According to fantasy scholar Lenise Prater, while the Rain Wild quartet "promotes acceptance of queer relationships", it is limited by "conservative impulses". She notes the existence of several gay relationships in the series and remarks that the gay couple Sedric and Carson have a bond that deepens over the course of the books. Sex between gay characters is described as explicitly as with heterosexual couples. Yet she concludes that the series is conservative, because all its relationships – whether gay or straight – are "monogamous and based on romantic love"; characters who stray from this notion, such as the promiscuous Jerd, are portrayed negatively. She also comments that child rearing is limited to heterosexual couples and that gay women are absent.

Hobb's portrayal of dragons was well received. Bear expressed delight at their snarkiness, and their "crabby, whiny, self-centered, vain, and generally unprepossessing" nature. The Monroe News-Star commented that Hobb's dragons were different from the ones typically seen in fantasy, as they blended dragon-like "mystical grandeur" with human flaws arising from their stunted nature, which made them unable to fly. The reviewer found their growth in the second book interesting, writing that they had progressed closer to the beings of myth but retained flaws which he compared to "the chink in Smaug's armor".

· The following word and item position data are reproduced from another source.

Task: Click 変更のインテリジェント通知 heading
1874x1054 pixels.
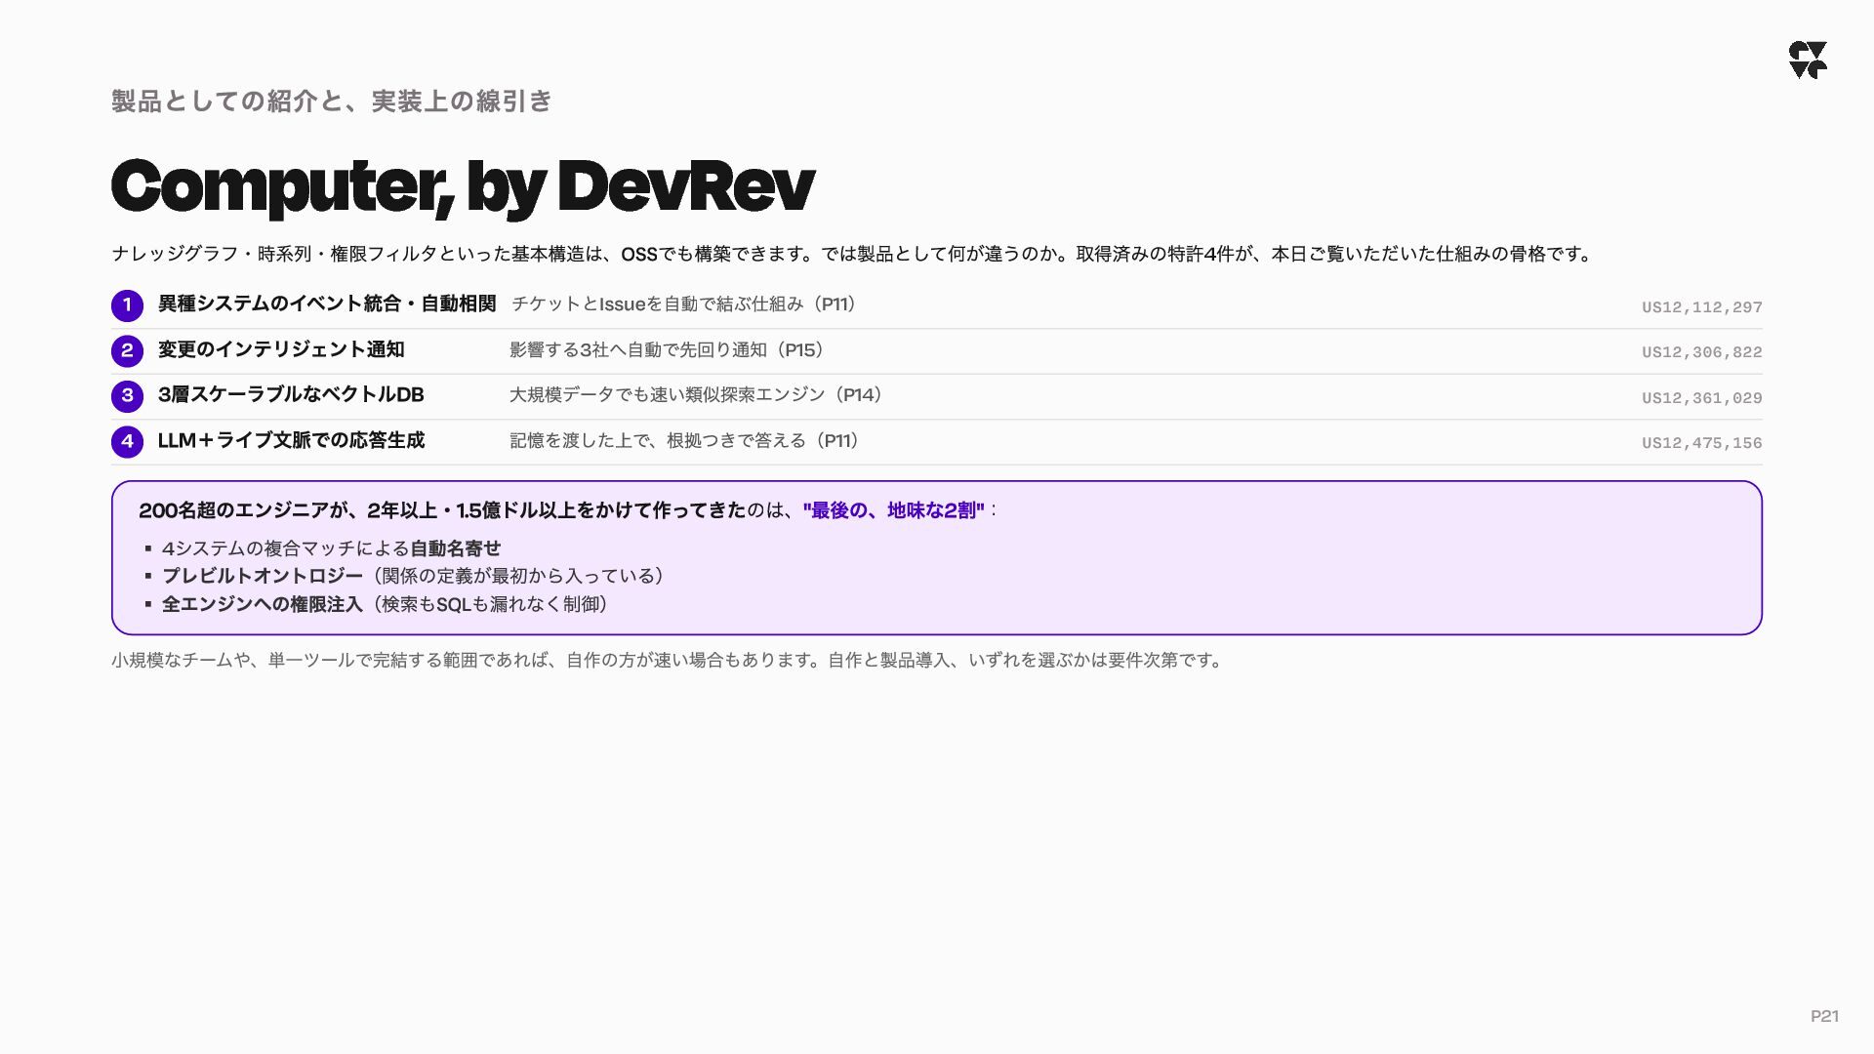Action: [x=281, y=349]
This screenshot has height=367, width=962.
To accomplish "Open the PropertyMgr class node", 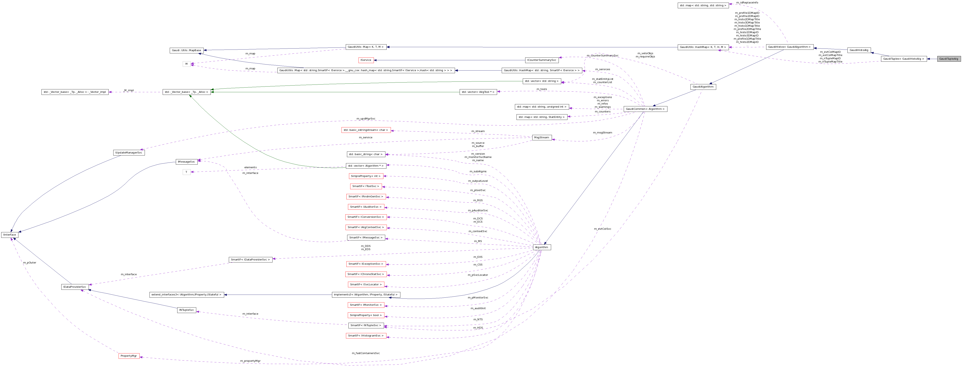I will (x=129, y=355).
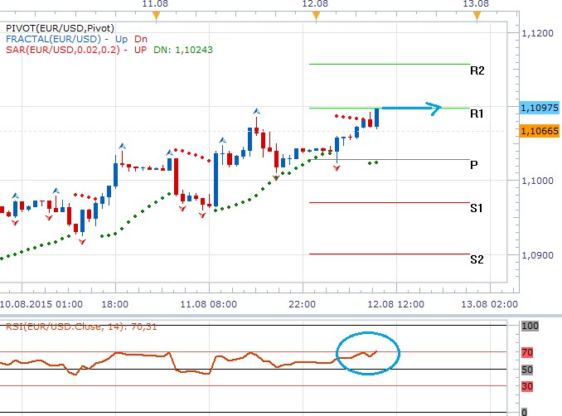Click the 1,1200 price axis label
The height and width of the screenshot is (416, 562).
pos(538,32)

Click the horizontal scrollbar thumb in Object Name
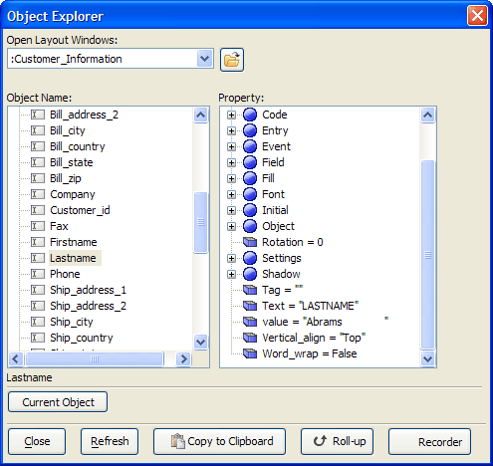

The pacing of the first book was criticized by multiple reviewers. Williams faulted its unresolved nature, suspecting that it was part of a larger story that had been cut into two parts. In a more positive review of the second book, Bear praised Hobb's "sheer inventiveness" in consolidating plot threads, and highlighted how changes in the setting mirrored internal developments in Hobb's characters. Goldstein agreed that the pacing had improved and labelled the second book "exciting, full of adventure", but found the ending predictable and concluded that it left her with "a vague taste of disappointment". Callam praised Hobb's "command of narrative" in the third volume, and a review in The Age remarked on her "talent for action sequences". Reviewing the concluding volume, the British Fantasy Society reviewer Elloise Hopkins called it a "superb end" to the series.

The first book's prose was critiqued by Bear, who said that Hobb was typically a "fine stylist", but felt that her writing in Dragon Keeper suffered from too much exposition. Goldstein agreed, describing Hobb's prose as "a little tired" in Dragon Keeper, but commented that the second book featured tighter writing.